None of the authors report a conflict of interest relevant to the publication of this manuscript.

Figures

Figure 1
Figure 1
Activation of MCs occurs when allergen specific IgE is bound by the allergen and interacts with the high affinity receptor for immunoglobulin (IgE), referred to as FcεRI, carried on their surfaces in the presence of mutations and other molecular-genetic defects. This culminates in the release of preformed and newly synthesized mediators from mast cells and basophils that sets off a sequence of inflammatory events manifesting clinically as anaphylaxis and leading to shock. MC-derived cytokines, histamine, leukotrienes, prostanoids, and PAF regulate vascular instability and barrier dysfunction of endothelial cells and contribute to edema formation. Hypovolemia, angioedema, hypotension, and cardiorespiratory failure ensue. Inset shows examples of urticaria and angioedema.
Figure 2
Figure 2
(A) Stem cell factor (SCF) is a hematopoietic growth factor that binds to its receptor, KIT, a transmembrane tyrosine kinase-linked receptor on mast cells.
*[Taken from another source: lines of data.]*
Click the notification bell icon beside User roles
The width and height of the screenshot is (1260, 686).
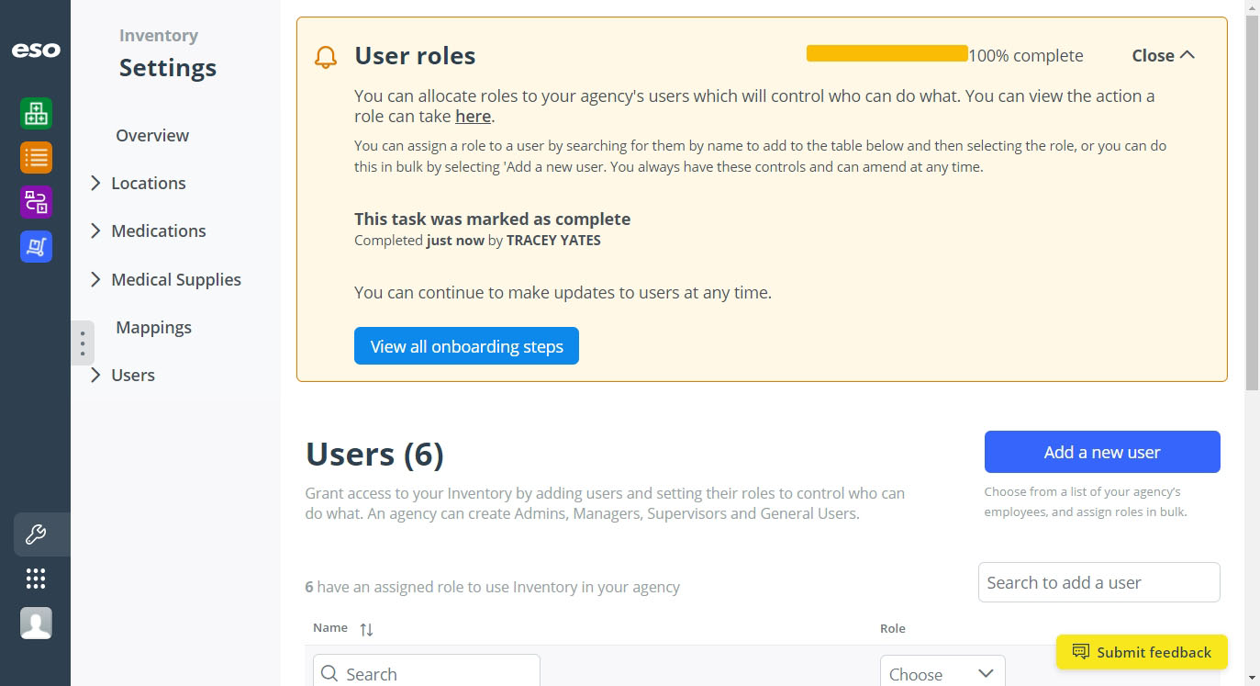(x=326, y=57)
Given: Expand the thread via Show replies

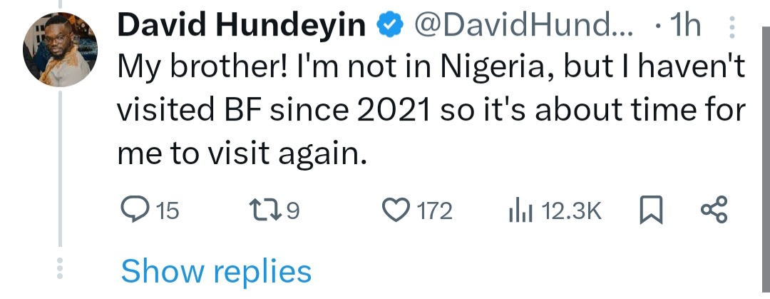Looking at the screenshot, I should tap(216, 271).
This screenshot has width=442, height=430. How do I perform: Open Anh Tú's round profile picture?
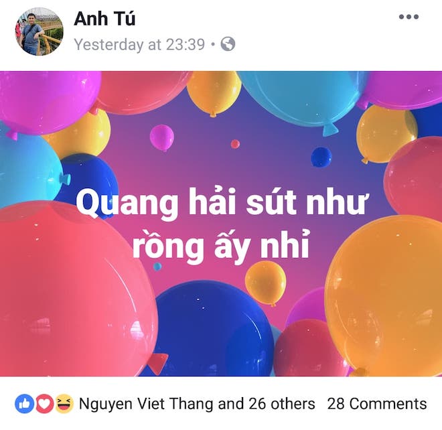(x=40, y=31)
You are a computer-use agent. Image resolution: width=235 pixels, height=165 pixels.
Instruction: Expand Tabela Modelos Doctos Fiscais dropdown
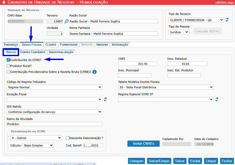(x=166, y=87)
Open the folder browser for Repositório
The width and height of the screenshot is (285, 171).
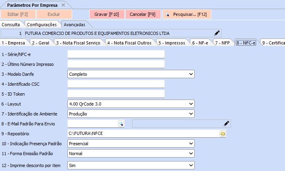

Signaling downstream involves activation of key kinases (Phospholipase Cγ (PLCγ), protein kinase C (PKC), and linked signaling proteins: Janus kinase 2 (a non-receptor tyrosine kinase, JAK2), signal transducer and activator of transcription 1 (STAT1), and other signal transduction mediators). These lead to action of mitogen-activated protein kinases (MAP kinase). Somatic mutations in c-KIT that code for the KIT receptor have been linked to the development of systemic mastocytosis, a clonal hematological disorder. The most common of these mutations is the D816V mutation that leads to enhanced survival and proliferation of mast cells, a feature of clonal mast cell disorders including mastocytosis and mast cell activation disorders. (B) KIT is the cellular counterpart of the v-KIT oncogene derived from a feline leukemia virus. It is encoded in the W or c-KIT locus on human chromosome 4q11-q12. KIT is composed of an immunoglobulin-like extracellular domain (ILECD), that is involved in ligand binding (LBR), an anchoring transmembrane domain (TMD), a juxta-membranous domain (JMD), and intracellular domains (ICD). KID = kinase insert domain. Binding of stem cell factor to KIT results in receptor dimerization and activation of protein kinase activity.
Figure 3
Figure 3
Representative clinicopathological features of mastocytosis. Cutaneous mastocytosis is subcategorized as maculopapular cutaneous mastocytosis (MPCM), also known as urticaria pigmentosa or diffuse cutaneous mastocytosis (DCM), and mastocytoma of the skin. MPCM is the most common presentation of CM with hyperpigmented nodules, papules, or macules distributed randomly, and appearing most commonly on the trunk. The figure shows representative atypical mast cells, mast cell aggregates in the bone marrow (CD117 and tryptase staining), and CD25+ atypical mast cells on flow cytometry of bone marrow aspirate.
Figure 4
Figure 4
Criteria for diagnosis of mast cell activating syndrome (please refer to text for description). A = clinical criterion, B = laboratory criterion, C = treatment criterion. All three criteria need to be satisfied to confirm a diagnosis of mast cell activation syndrome (MCAS). The presence of clonality (KIT D816V mutation or surface expression of CD2 or CD25 clonal markers) would suggest a diagnosis of clonal (primary) mast cell activating syndrome also referred to as the monoclonal mast cell activation syndrome (MMAS). * Tryptase (total tryptase) is usually used as a surrogate marker for mast cell activation. PG = prostaglandin, LT-leukotriene, MCA = mast cell activation. bST = basal serum tryptase.